Gibson came out with a vengeance, striking the ball out the middle, and after a marathon first three games, clawed away from Bozovic to take the first set 6-3. Bozovic impressively never panicked as she steadied her ship in the second set, covering the court and keeping Gibson a little more off balance, grabbing the set 6-3. Early In the final set Bozovic found some good serves under pressure and remained a little more error-tight than aggressive Gibson. For the second week running, she secured victory with the final score 3-6 6-3 6-3. The stuffed Lizard trophy and the crucial 50 WTA points were promptly awarded, as Bozovic thanked those involved and darted off hoping to make her soon departing 9pm flight over to Perth for the University Games.
Both Alex and Talia spoke to Brett Phillips on 'The First Serve' on Monday Night. You can listen back HERE
In the men’s final, two good mates and fellow upwards trending Aussie players, 21-year-old Sweeny and 25- year-old Jasika, clashed in an exciting matchup. Both know each other’s game and baseline patterns very well and both possess exceptional speed and anticipation.
Expectations were met in the first rally as their matching low centres of gravity and beautifully-shaped ground strokes wowed the crowd with a 25+ shot rally right out of the blocks. With Sweeny’s ever-evolving forehand and Hewitt-like backhand, he tested out the Jasika redirection, sponge changing heights and spins. Sweeny carried out his usual end range plant-and-slide ground strokes, taking the first set 6-3. After an abundance of jaw-dropping, long exchanges, Jasika served at 4-5 30-40 in the second as he painted the singles line with a rally-ending backhand and about as much spin as a Norrie steer. After saving the match point Jasika fought his way to a 7-4 win in the tiebreak.
Third sets have been a regular and happy place for Sweeny this year. Reigniting the same reset, problem solve and fight mode, that he implemented a day prior against Walton, he came back from the missed opportunities and dug his way to the finish line, 6-3.
The back-to-back titles in Darwin see Sweeny climb to a career high of 245 on the live rankings. The Sunshine Coast local has flaunted his “bottomless fuel tank”, winning 7 out of 7 three-set matches over the two weeks.
The tour now heads to Cairns where they’re hosting back to back 25k mens and women’s events see all of the same competitors plus a few extra well known Australians join the field.
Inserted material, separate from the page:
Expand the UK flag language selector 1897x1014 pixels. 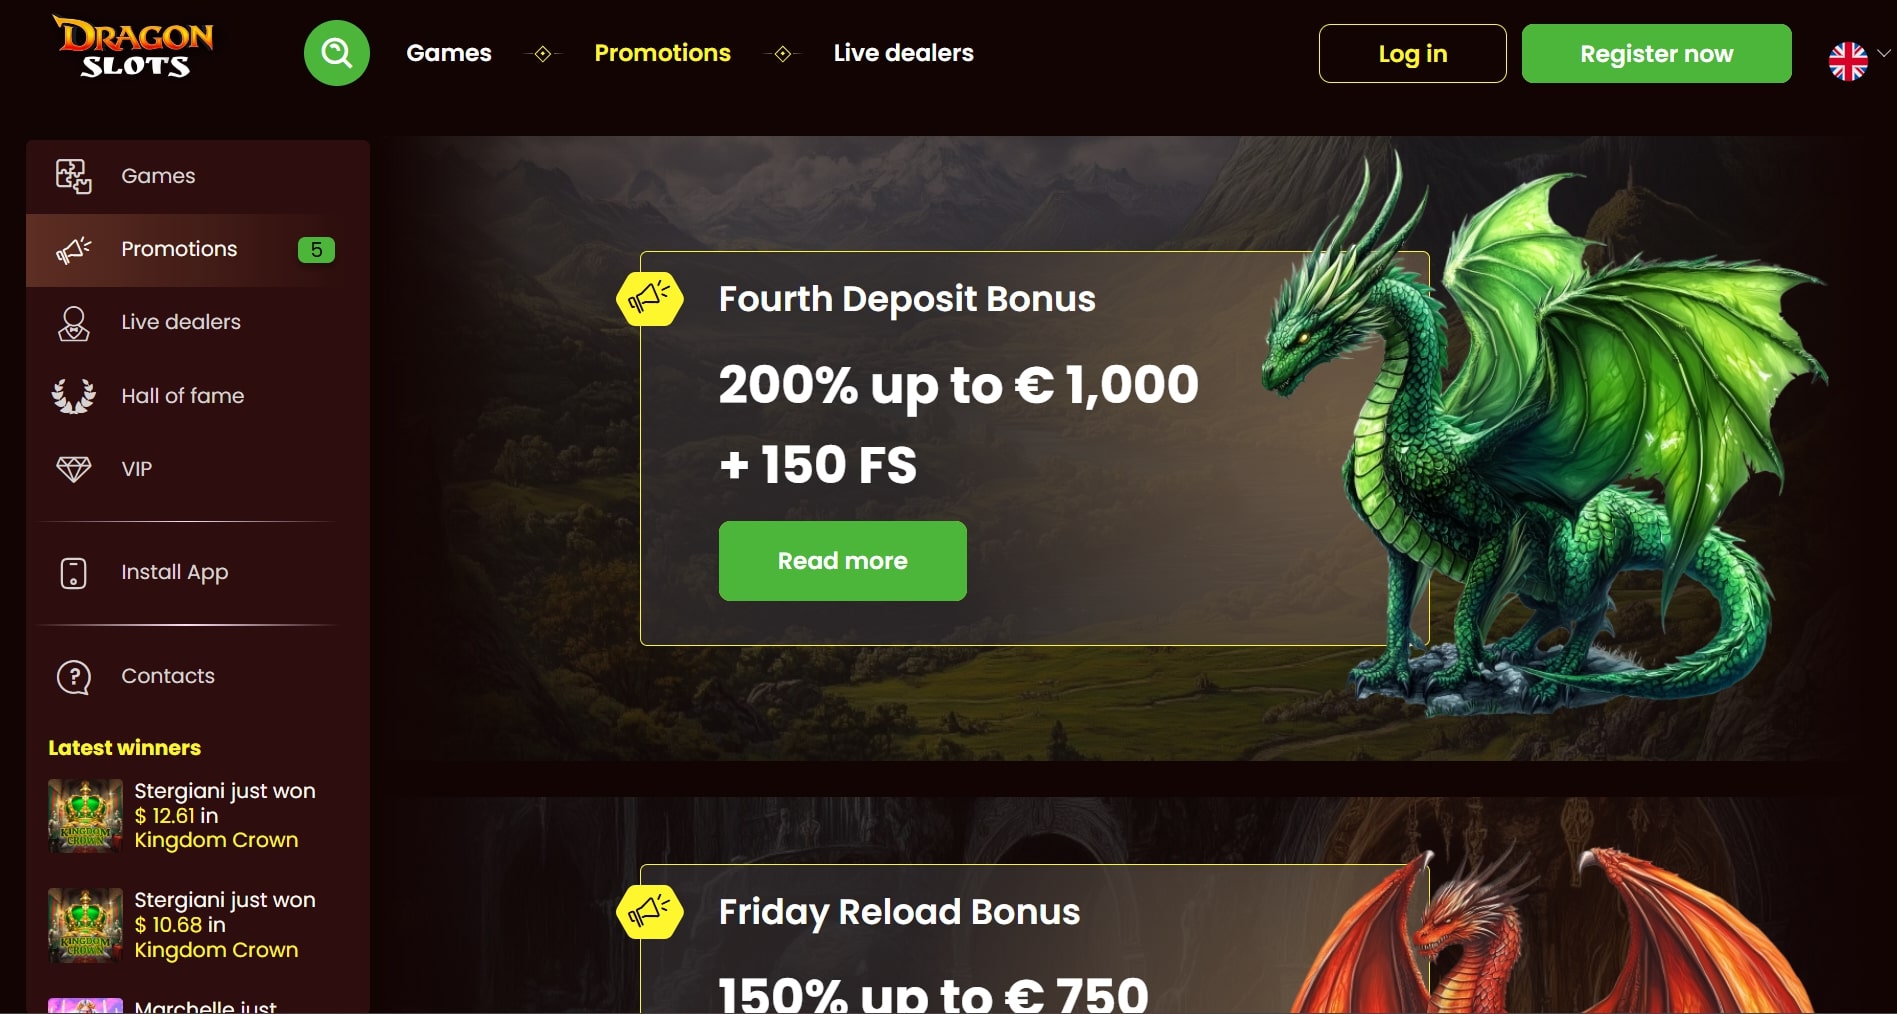click(x=1848, y=61)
Alex Bolt, a household name in January, looks to make his long awaited comeback to the match court, the ever capable flamboyant South Australian a dangerous fixture usually sitting inside the top 200, now he lurks unseeded. Queenslands best spearhead the women’s list with Priscilla Hon (163), Lizette Cabrera (208), Kim Birrell (309), an injury returning persistent Kayla McPhee and a top 10 ITF junior Australia’s own 16 yr old Taylah Preston all returning to play on home soil for the first time since March
Matches in Cairns will be live streamed as the main draw kicks off on Tuesday the 4th of October.